▶ EXTRACTED TEXT:
Furthermore, the plurality of thin-plate members 1 satisfy a relationship of 3 ≤ Fp/Ft ≤ 21, where Fp denotes the intervals of the thin-plate members 1 that are adjacent to one another (i.e., the fin pitch), and Ft denotes the thickness of each of the thin-plate members 1.
Fig. 5 is a graph illustrating a performance characteristic of the heat exchanger according to Embodiment 1 of the present invention.
When a case of a conventional heat exchanger is used as the reference (100%), Fig. 5 illustrates a relationship between a ratio (AK/ΔP) of heat-transfer performance AK [W/K] to air-side draft resistance ΔP of the heat exchanger and a ratio (Fp/Ft) of the pitch Fp of the thin-plate members 1 to the thickness Ft of each thin-plate member 1.
Here, the AK value is the result of multiplying an overall heat-transfer coefficient K and a heat-transfer area A of the heat exchanger and represents the heat-transfer characteristic of the heat exchanger.

▶ ENTRIES:
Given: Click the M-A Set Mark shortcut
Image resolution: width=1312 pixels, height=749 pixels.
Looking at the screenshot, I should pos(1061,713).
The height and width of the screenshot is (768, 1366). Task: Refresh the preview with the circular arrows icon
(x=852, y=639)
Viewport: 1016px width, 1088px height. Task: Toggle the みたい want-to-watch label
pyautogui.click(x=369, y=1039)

...

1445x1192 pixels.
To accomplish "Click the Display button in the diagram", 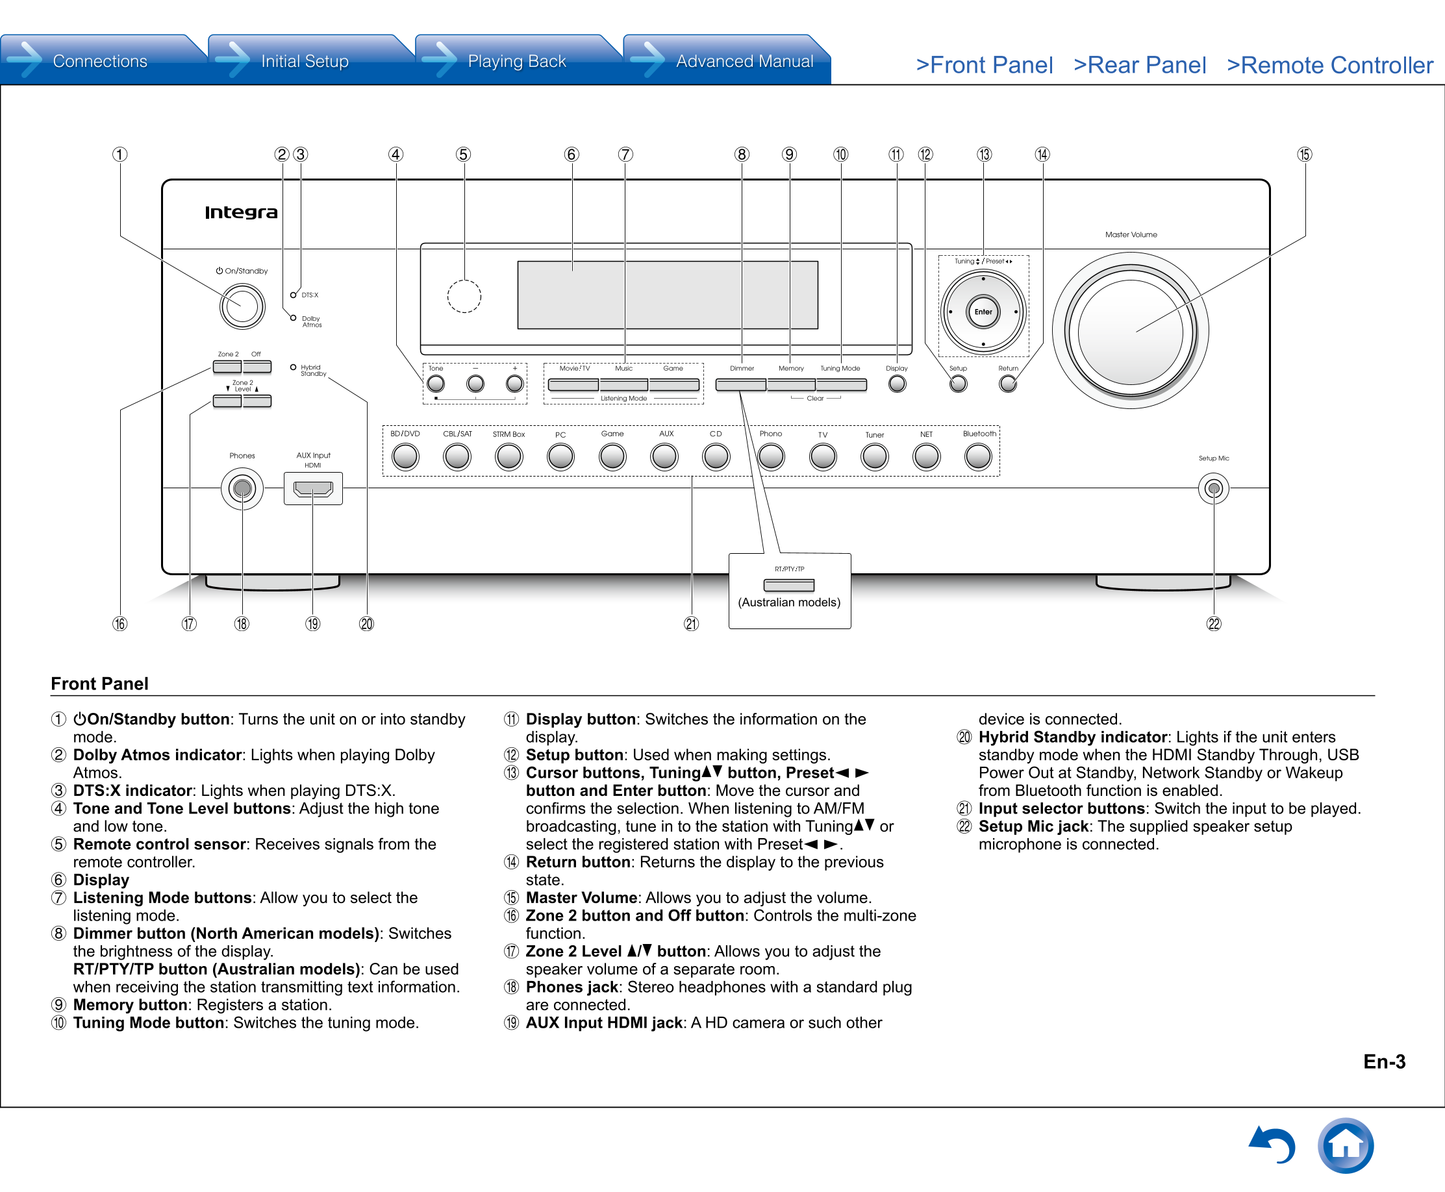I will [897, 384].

==

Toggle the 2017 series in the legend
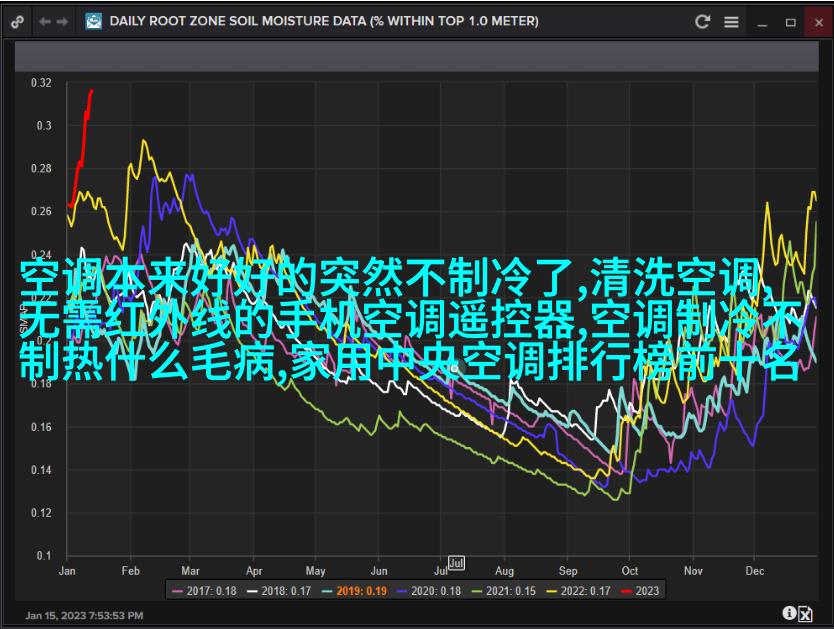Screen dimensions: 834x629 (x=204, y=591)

▶ REQUIRED WORK:
a - According to the heat exchanger excerpt, within what range must the ratio Fp/Ft of the thin-plate members fall?
b - Retype the part of the heat exchanger excerpt starting with "Furthermore, the plurality" and going on through "thin-plate members 1.".
The records are drawn from a separate source unrelated to the heat exchanger excerpt.

▶ ANSWERS BY TASK:
a - 3 ≤ Fp/Ft ≤ 21

b -
Furthermore, the plurality of thin-plate members 1 satisfy a relationship of 3 ≤ Fp/Ft ≤ 21, where Fp denotes the intervals of the thin-plate members 1 that are adjacent to one another (i.e., the fin pitch), and Ft denotes the thickness of each of the thin-plate members 1.